It’s not safe to grant minsters this power, he says.
He confesses he wanted to vote against the whole bill but was persuaded by fellow Lib Dem peer Lord German “in a darkened room” to vote for this amendment instead.
This amendment would mitigate the effects of the cap on people who are “as poor as church mice.” It’s essential to protect the interests of children, he says, and he will vote “with enthusiasm” for the amendment.
It’s a powerful, passionate intervention.
Lord Greaves, a Lib Dem peer, calls the benefit cap
an attack on the fundamental principle of child benefit
He asks the government to think again. He wasn’t asking for the minister to clarify “transitional arrangements,” he was pretty straightforwardly saying the government should concede the child benefit arrangement.
Labour peer Baroness Sherlock points out that the cap will impact on child protection strategies
At risk-children whose families are forced to move as a result of the cap are in danger of falling off the radar of safeguarding authorities, she says.
She adds that it is anomolous that some families earning over £80,000 a year will get child benefit, but some poor families will get nothing as a result of the cap.

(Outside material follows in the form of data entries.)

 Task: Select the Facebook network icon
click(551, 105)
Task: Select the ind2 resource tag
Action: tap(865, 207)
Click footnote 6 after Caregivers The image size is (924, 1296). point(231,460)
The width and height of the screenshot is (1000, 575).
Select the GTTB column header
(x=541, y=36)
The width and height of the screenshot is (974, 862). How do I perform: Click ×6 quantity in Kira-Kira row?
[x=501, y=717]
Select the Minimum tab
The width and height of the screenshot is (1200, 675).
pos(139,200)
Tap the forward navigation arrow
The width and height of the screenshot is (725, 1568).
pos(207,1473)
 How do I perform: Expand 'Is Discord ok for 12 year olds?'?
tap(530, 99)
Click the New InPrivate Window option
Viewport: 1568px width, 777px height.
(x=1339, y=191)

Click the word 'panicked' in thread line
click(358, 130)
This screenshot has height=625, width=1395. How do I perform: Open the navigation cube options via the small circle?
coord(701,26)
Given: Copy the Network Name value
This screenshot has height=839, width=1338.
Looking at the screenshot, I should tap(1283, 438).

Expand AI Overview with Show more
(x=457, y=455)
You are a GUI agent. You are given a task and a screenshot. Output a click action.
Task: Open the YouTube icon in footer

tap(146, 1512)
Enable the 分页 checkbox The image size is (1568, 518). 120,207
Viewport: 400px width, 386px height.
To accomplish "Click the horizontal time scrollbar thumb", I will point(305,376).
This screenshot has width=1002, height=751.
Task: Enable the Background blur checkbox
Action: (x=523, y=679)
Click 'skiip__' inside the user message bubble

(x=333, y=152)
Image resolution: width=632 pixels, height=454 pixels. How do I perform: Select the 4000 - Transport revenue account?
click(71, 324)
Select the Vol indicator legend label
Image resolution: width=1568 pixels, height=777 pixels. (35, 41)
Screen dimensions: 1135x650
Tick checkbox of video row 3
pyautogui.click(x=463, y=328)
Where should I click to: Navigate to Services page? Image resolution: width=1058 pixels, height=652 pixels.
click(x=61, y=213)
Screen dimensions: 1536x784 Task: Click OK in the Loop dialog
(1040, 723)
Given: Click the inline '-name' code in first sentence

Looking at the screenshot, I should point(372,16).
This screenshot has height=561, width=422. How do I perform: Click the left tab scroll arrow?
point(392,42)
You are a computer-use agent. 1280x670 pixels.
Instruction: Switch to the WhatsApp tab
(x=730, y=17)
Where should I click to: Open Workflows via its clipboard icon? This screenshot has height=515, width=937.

She wants child benefit to placed on the list of exemptions from the cap
If we cannot do that for the children of our community what can we do?
Baroness Tyler of Enfield – a Lib Dem peer – and CEO of the relationships charity Relate, speaks in favour of the amendment.
She warns there is a “couple penalty” built into the cap that will put pressure on families to split up she says. She concludes by saying:
I do not think that children should be the innocent victims of this policy
We are now on to amendment 59, introduced by the Bishop of Ripon and Leeds, John Packer. He wants the cap figure to exclude child benefit in order to protect the very poorest families.
He emphasizes the importance of child benefit for both working families and the unemployment. Child benefit is not paid for the need of adults but of children, he points out.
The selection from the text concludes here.